After all which tedious charge of the Doctor's against the Lord Primate, which I have been forced to transcribe, to let the impartial reader see I shall not answer him by halves, I doubt not but to proue that first the Doctor hath dealt very disingenuously with the Lord Primate's book, by him there cited, out of which he hath culled some passages here and there, on purpose to cavil and find fault: for I shall shew you (1.) that the Lord Primate doth there assert, that whatsoever the priest or minister contributes in this great work of cleansing the souls of men, they do it as God's ministers, and receiving a power from God so to do; and that tho perhaps he does not make use of the Doctor's distinction of authoritative, yet he speaks the same sence. (2.) That admit the priest does absolve authoritative, yet that this absolution can only operate declarative, or optative, and not absolutely. And 3dly, that the Church of England in none of the three forms of absolution above mentioned (no, not in the last which he so much insists upon) does pretend to give any larger power to the priest or minister than this amounts to.

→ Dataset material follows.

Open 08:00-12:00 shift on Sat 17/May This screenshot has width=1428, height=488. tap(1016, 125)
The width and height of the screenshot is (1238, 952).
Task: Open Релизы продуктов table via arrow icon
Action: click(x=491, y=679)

As for the first head I have laid down, I shall prove it from the Lord Primate's own words, in the same treatise before cited by the Doctor; who agrees with the Lord Primate, that the supream power of forgiving sins is in God alone. Next, that the power given to the priest, is but a delegated power from God himself. Now that the Lord Primate owns the priest, or minister, to be endowed with such a power, I shall put down his own words in the said book: viz. "Having thus reserved unto God his prerogative royal in cleansing the soul, we give unto his under-officers their due, when we account of them as of the ministers of Christ, and stewards of the mysteries of God. Not as lords, that have power to dispose of spiritual graces as they please, but as servants that are tied to follow their Master's prescriptions therein; and in following thereof, do but bring their external ministry, (for which it self also they are beholden to

f Answer to the Jesuit's Challenge, Works, vol. iii. pag. 126.

God's mercy and goodness) God conferring the inward blessing of his Spirit thereupon, when and where he will: Who then is Paul, (saith St. Paul himself) and who is Apollos, but ministers by whom ye believed, even as the Lord gave to every man.' 'Therefore, saith Optatus, in all the servants there is no dominion, but a ministery; cui creditur, ipse dat quod creditur, non per quem creditur; it is he who is believed, that giveth the thing that is believed, not he by whom we do believe.' Whereas our Saviour then saith unto his Apostles, Joh. 20. Receive the Holy Ghost: Whose sins ye forgive, shall be forgiven.' St. Ambrose, St. Augustine, St. Chrysostom, and St. Cyril, make this observation thereupon, that this is not their work properly, but the work of the Holy Ghost, who remitteth by them, and therein performeth the work of the true God."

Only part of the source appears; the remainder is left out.